The North Everest Base Camp is about a two-hour hike from the Monastery. Many tourists end their trips at Base Camp, but the Myths and Mountains’ trekking journey continues higher and higher, to the Japanese Camp (17, 913 feet), the Interim Camp (19,028 feet), and finally the Advanced Base Camp (20,800 feet). This is a challenging trek but technical climbing skills and equipment are not needed.
Four Seasons in Tibet
Tibet has four seasons, but remember, weather patterns today are not always predictable, given the effects of climate change. Temperatures at North Base Camp do not typically fall as low as other areas on the Tibet side and can be as warm as 48°F.
Spring at North Base Camp
Generally speaking, spring – Mid-April, May and even mid-June – are ideal times to visit the North Everest Base Camp. Ice is melting, roads are open. The area is not as cold as in fall and winter, and there are clear views of the mountains. You need to be prepared, however, for if the snow has not cleared on the passes, as can often happen in early spring, driving or trekking can be quite difficult.
Fall at North Base Camp
Mid-September to November, after the monsoon passes and before the harsh winter arrives, is another window of opportunity for magnificent views of Mt. Everest. The clouds have cleared, but there may be snow and temperature can drop quite low.
Summer at North Base Camp
Mid-June through August can be rainy at times, although nowhere near as rainy as in Nepal. Also, unlike Nepal, there are no leeches and roads and trails are free of snow and definitely passable. In summer, however, the mountain is more “shy,” hiding her face in clouds, so there’s a chance you may not get the clear view you came for.
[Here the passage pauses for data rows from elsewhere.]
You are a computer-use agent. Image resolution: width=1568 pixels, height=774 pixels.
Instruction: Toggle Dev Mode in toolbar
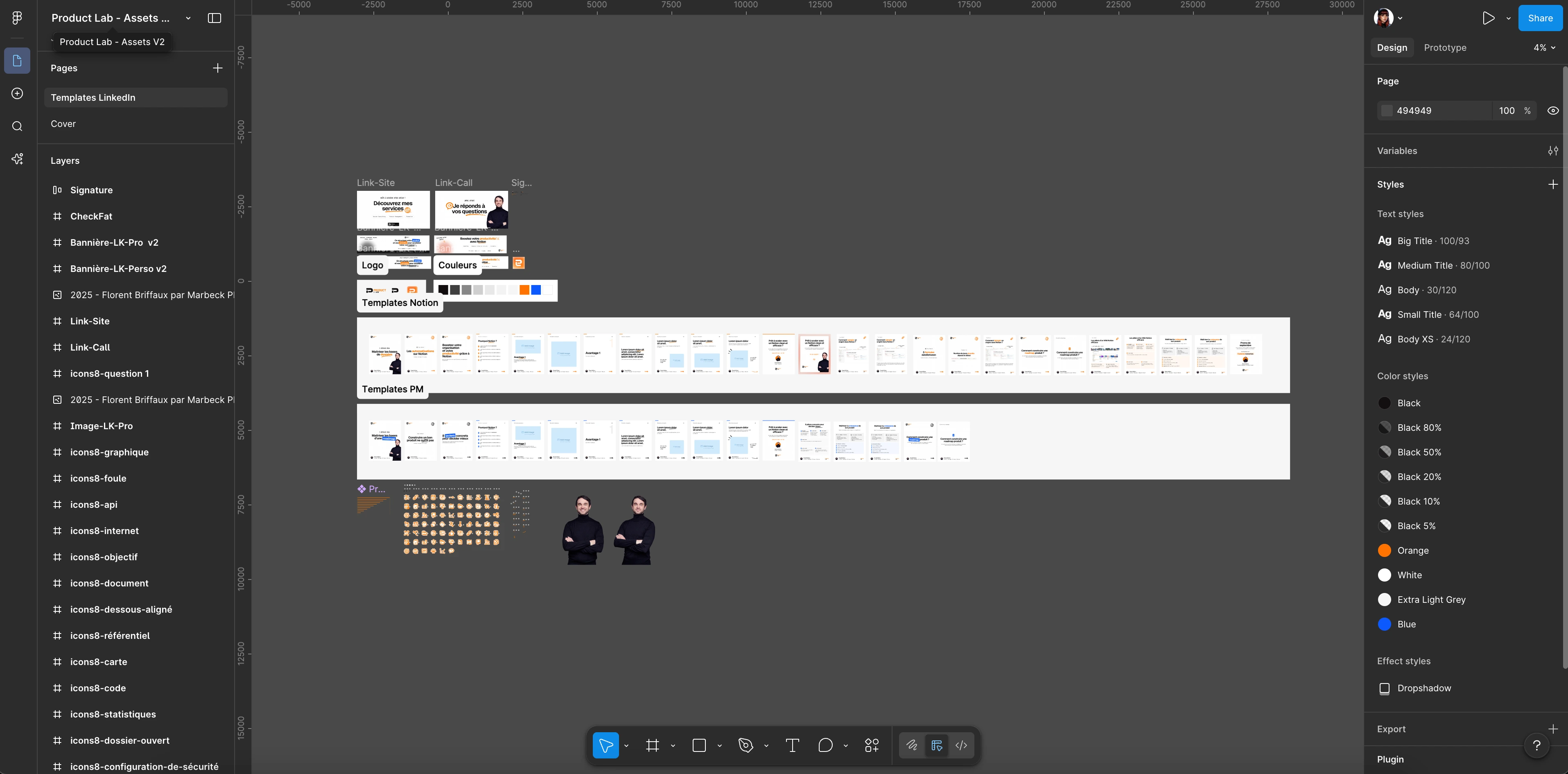pyautogui.click(x=961, y=745)
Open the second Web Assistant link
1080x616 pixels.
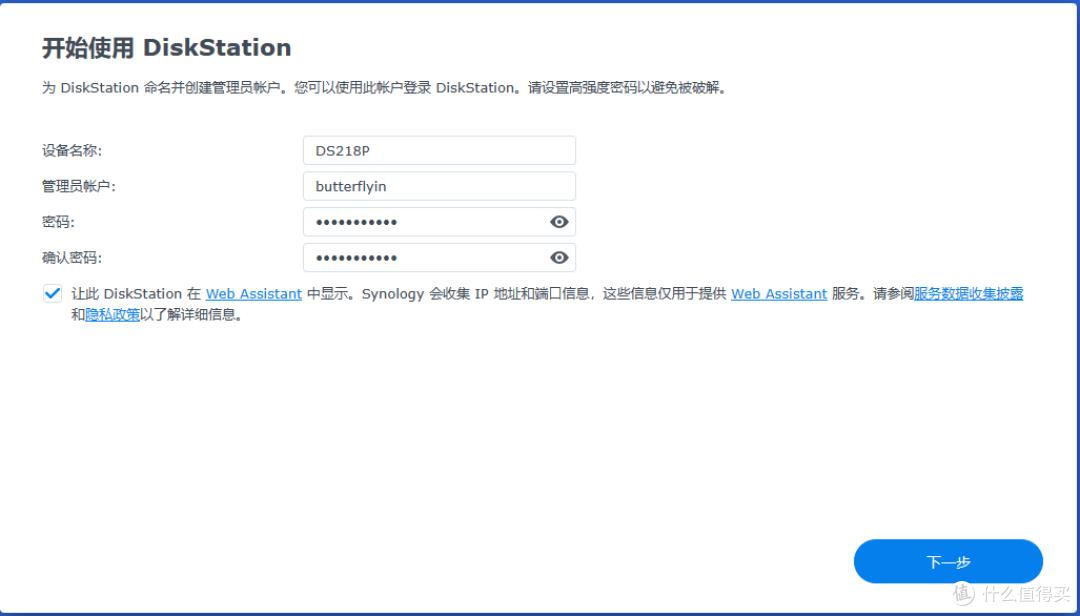pyautogui.click(x=778, y=293)
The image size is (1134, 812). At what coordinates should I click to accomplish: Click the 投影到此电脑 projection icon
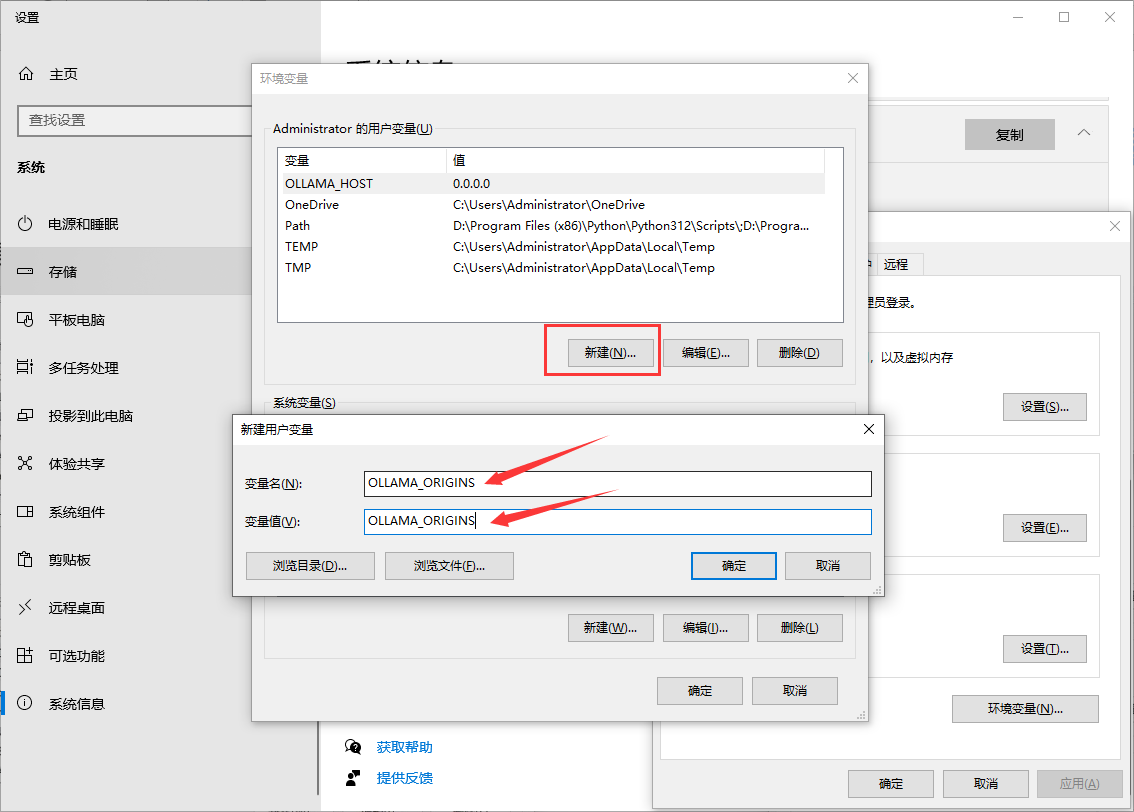tap(26, 416)
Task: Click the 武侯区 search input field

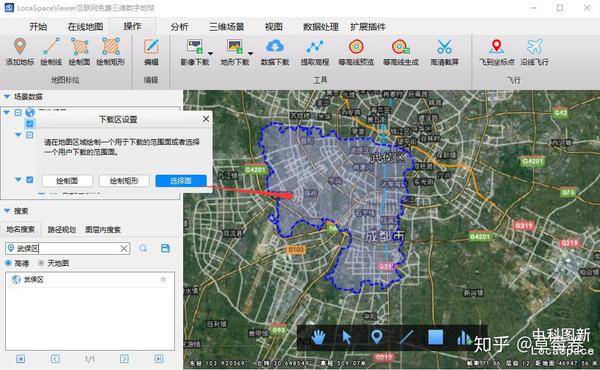Action: pos(68,248)
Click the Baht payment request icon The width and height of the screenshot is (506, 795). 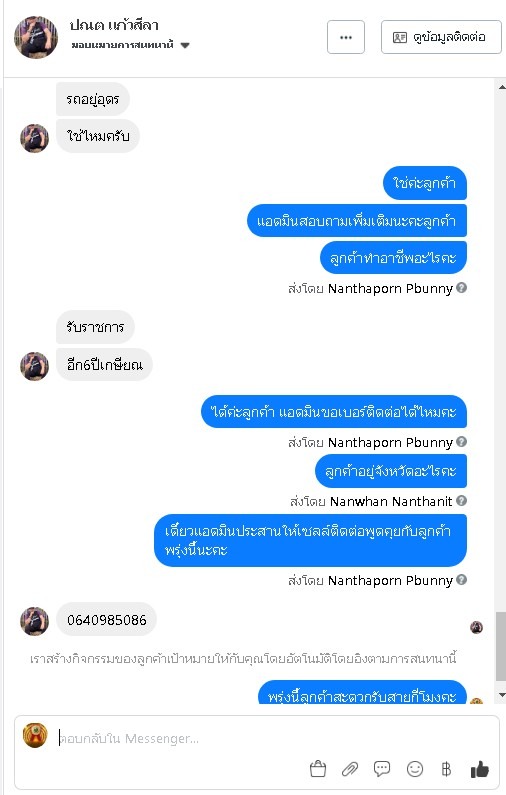446,769
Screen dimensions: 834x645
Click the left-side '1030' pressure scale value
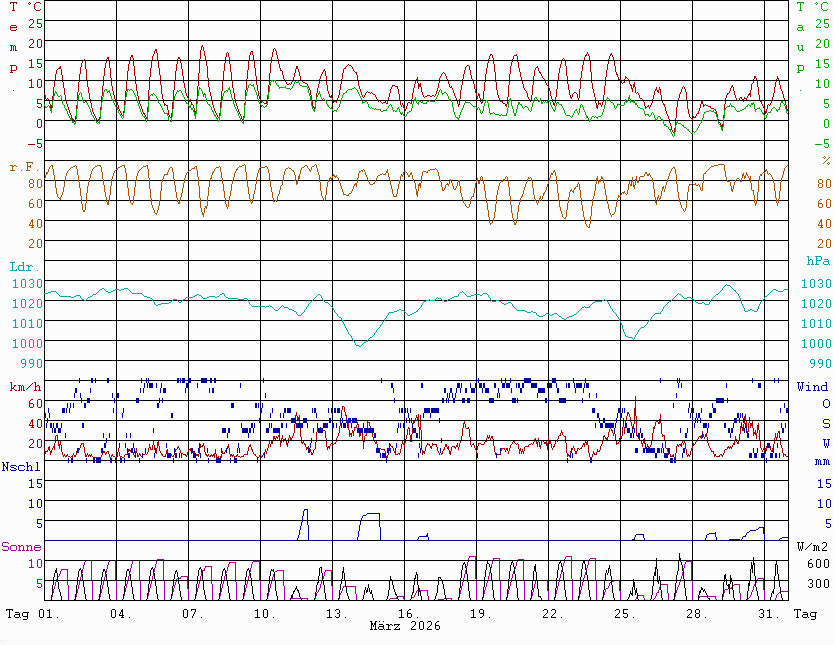pyautogui.click(x=27, y=283)
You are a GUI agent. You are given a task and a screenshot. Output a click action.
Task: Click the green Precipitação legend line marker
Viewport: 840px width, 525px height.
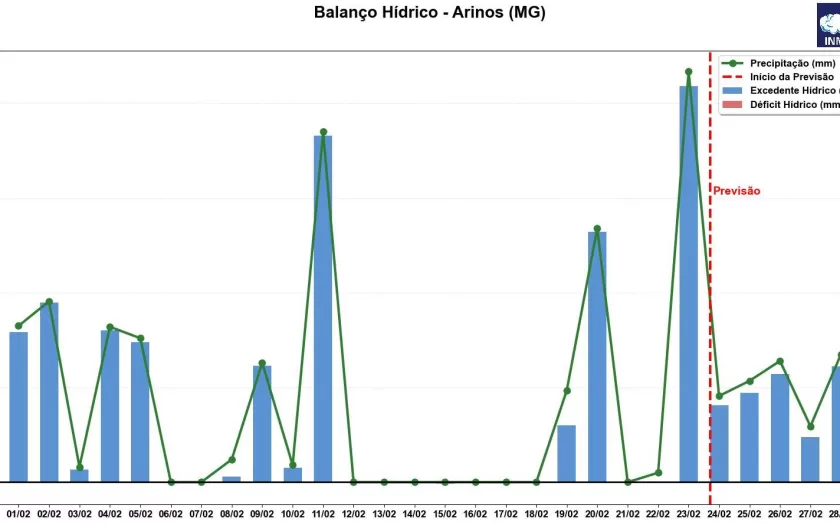tap(734, 63)
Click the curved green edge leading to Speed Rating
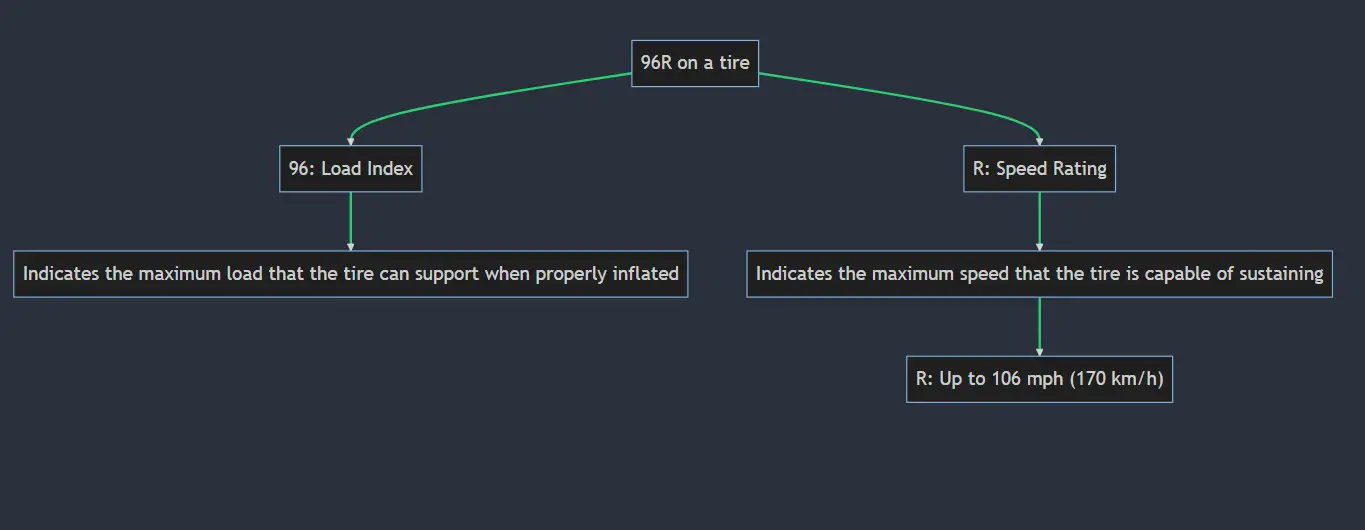This screenshot has height=530, width=1365. (900, 100)
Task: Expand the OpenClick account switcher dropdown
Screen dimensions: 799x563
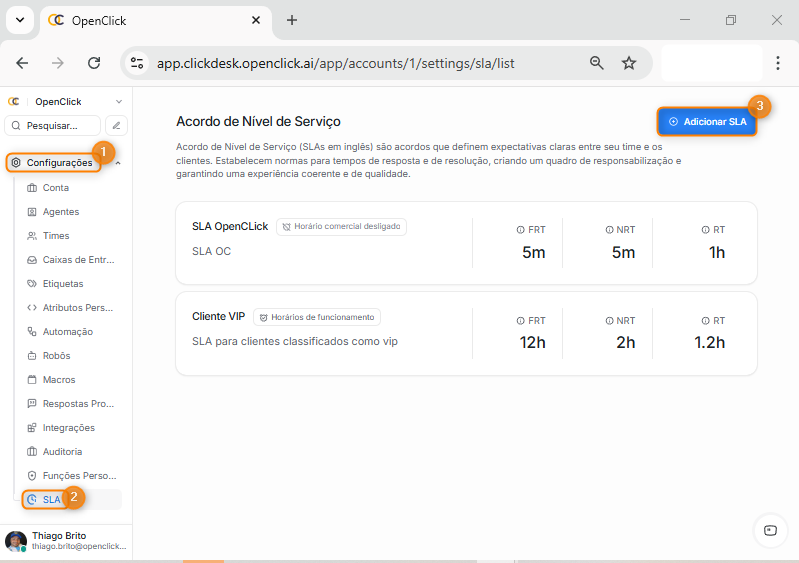Action: [118, 102]
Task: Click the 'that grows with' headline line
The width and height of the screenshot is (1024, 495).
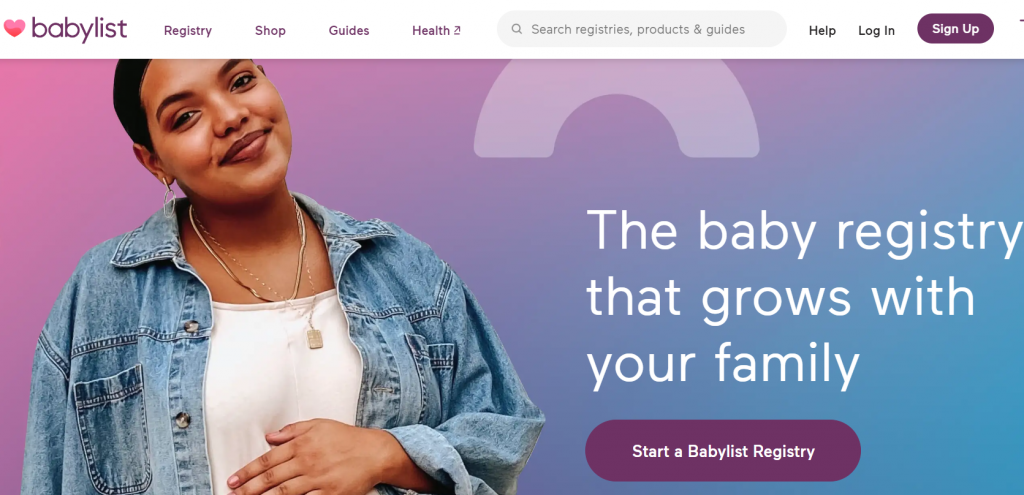Action: point(781,296)
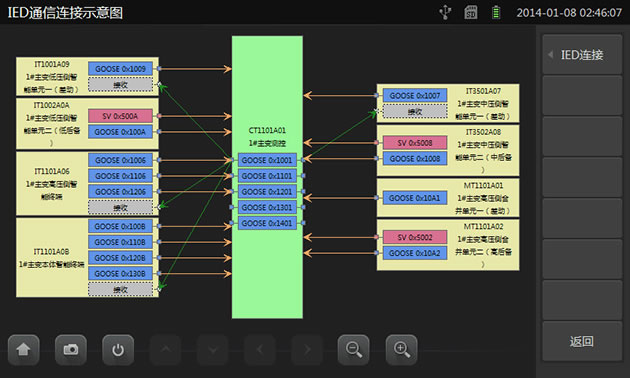630x378 pixels.
Task: Select the CT1101A01 main control block
Action: (x=267, y=137)
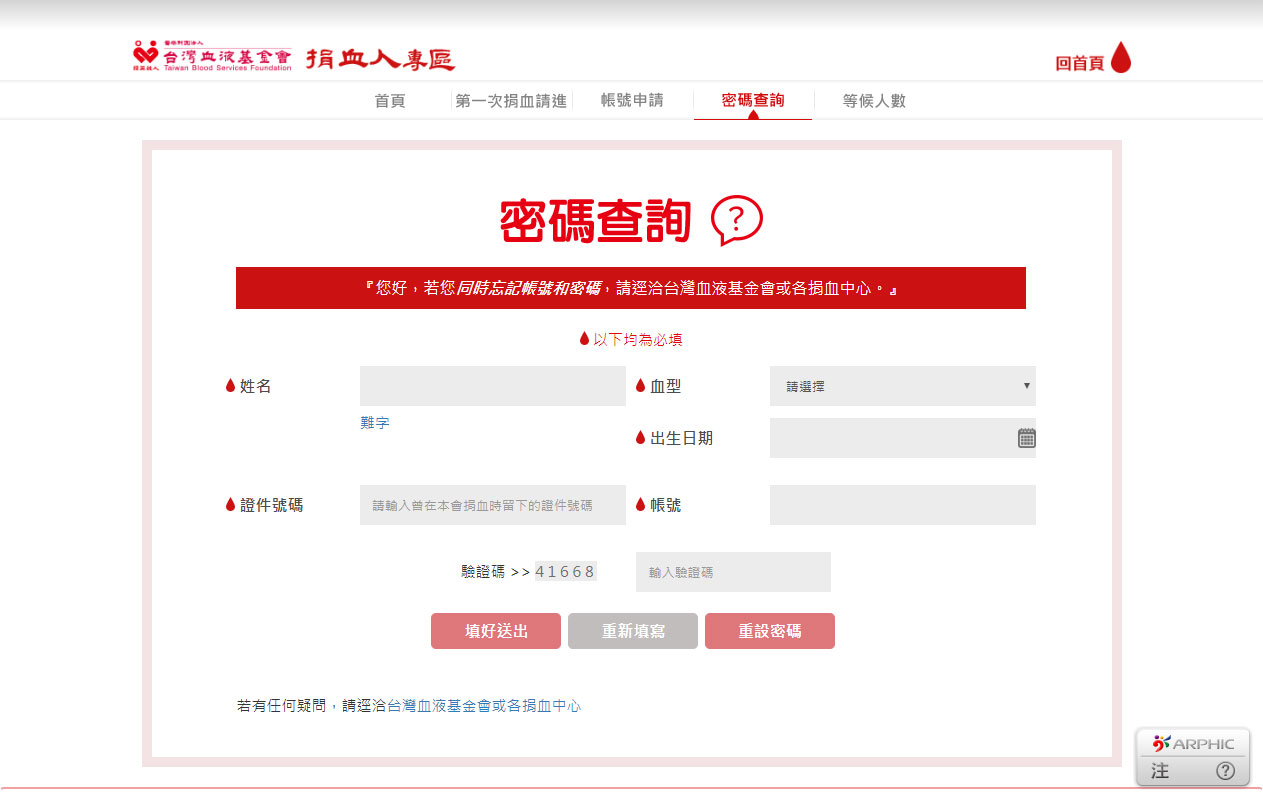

Note: Summer weather at the North Base Camp is different from other areas of the Tibetan plateau. In fact, summer is a great time for visiting most of Tibet.
Winter at North Base Camp
Provided the road to Rongphu Monastery is open, visitors can actually get to the North Base Camp in winter. (Note: Although Tibet is not technically closed in February and March, the Chinese government may not issue the necessary permits for visiting this part of Tibet.) When it’s not snowing, the winter sky is clear and you’ll be rewarded with a breathtaking view of Mt. Everest. The snowfalls at Tibet’s Base Camp are usually light. But remember, the higher you go, the colder it is.
PREPARE FOR THE UNPREDICTABLE
Regardless of when you go, be prepared for dramatic weather changes. Also nights are cold but days can be hot. Pack clothing that you can layer, putting things on or taking them off as temperatures rise and fall. And don’t forget a hooded, waterproof jacket, waterproof pants and gaiters to keep your feet dry. No matter what the season, you can be caught by rain or a snowstorm!